Idiopathic thrombocytopenic purpura presenting in a high school football player: A case report

Objective: To alert athletic trainers to the signs and symptoms of idiopathic thrombocytopenic purpura and its clinical presentation in order to facilitate immediate intervention. Background: Idiopathic thrombocytopenic purpura (ITP), also known as immune thrombocytopenic purpura, is a hemorrhagic disorder that is primarily immunologic in origin but is sometimes triggered by viral infection in children. It has also been associated with heroin and quinine drug use. A reduced platelet count can result in mucosal or deep tissue bleeding, or both, and most importantly, intracranial bleeding.

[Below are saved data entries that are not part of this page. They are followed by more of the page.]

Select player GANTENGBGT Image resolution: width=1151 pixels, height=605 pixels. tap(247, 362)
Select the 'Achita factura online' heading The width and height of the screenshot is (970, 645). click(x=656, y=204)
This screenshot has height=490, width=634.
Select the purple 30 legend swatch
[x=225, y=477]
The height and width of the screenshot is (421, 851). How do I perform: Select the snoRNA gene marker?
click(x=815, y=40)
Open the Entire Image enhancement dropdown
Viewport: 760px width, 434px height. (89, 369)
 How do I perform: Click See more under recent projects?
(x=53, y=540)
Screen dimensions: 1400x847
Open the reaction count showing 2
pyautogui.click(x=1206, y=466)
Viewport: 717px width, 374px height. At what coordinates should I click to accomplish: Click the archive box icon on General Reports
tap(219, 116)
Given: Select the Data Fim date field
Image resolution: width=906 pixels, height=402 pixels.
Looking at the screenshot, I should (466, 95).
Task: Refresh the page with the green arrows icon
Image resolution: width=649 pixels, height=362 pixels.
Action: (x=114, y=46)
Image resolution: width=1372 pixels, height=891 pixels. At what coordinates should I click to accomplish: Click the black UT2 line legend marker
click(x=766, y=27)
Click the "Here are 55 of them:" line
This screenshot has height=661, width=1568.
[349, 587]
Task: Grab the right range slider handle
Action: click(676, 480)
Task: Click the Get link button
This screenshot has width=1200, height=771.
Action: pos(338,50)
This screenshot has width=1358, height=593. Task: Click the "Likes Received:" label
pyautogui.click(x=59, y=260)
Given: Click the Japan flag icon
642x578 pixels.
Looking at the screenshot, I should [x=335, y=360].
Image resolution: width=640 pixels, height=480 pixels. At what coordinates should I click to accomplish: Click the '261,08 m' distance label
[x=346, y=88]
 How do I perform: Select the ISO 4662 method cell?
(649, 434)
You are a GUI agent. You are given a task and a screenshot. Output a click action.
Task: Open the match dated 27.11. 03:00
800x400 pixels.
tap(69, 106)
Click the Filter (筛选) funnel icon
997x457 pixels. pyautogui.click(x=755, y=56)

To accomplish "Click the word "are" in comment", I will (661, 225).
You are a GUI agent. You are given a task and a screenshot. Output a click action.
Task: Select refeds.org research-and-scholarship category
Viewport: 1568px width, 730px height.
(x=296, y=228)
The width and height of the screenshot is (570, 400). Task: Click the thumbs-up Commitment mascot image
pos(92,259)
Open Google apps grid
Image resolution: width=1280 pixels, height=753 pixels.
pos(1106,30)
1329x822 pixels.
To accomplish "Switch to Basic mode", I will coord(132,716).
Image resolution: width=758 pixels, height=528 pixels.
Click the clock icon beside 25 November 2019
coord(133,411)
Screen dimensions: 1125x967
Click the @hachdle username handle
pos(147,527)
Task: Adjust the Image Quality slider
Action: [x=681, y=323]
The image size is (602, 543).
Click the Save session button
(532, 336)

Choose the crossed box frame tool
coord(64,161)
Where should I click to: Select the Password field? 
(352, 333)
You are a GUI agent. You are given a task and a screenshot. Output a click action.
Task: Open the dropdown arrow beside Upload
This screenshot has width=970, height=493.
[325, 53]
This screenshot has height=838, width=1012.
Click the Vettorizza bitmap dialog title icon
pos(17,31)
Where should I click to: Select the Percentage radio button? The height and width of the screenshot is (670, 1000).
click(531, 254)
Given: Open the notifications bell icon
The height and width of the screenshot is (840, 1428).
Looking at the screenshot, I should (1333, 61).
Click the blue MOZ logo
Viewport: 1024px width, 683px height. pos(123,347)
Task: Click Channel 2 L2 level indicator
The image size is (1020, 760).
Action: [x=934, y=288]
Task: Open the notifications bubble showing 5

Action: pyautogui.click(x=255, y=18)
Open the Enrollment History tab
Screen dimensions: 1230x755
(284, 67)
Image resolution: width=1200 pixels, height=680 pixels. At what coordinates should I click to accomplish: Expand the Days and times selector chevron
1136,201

Because football is a collision sport, it is imperative that any player presenting with ITP-type symptoms be removed immediately from all contact and referred to a physician. Differential Diagnosis: Leukemia, aplastic anemia, drug side effects, vitamin deficiency, kidney failure, infection, multiple contusions. Treatment: The traditional first-line treatment consists of corticosteroid medication and time and removal from all physical activities until the blood platelet count is normal and controlled. In quinine-induced ITP, discontinuation of the drug and bedrest are recommended to reduce the risk of major hemorrhage for a 12- to 14-hour period in order to allow the quinine to clear the system and the platelet count to return to normal. Uniqueness: ITP's presentation needs to be differentiated from other disorders. Incorrect diagnosis could seriously jeopardize the athlete, who could develop intracranial and internal bleeding. Conclusions: Recognition of the signs and symptoms associated with ITP is essential to prevent further participation by the athlete. Immediate intervention is needed to determine the severity and to institute appropriate treatment.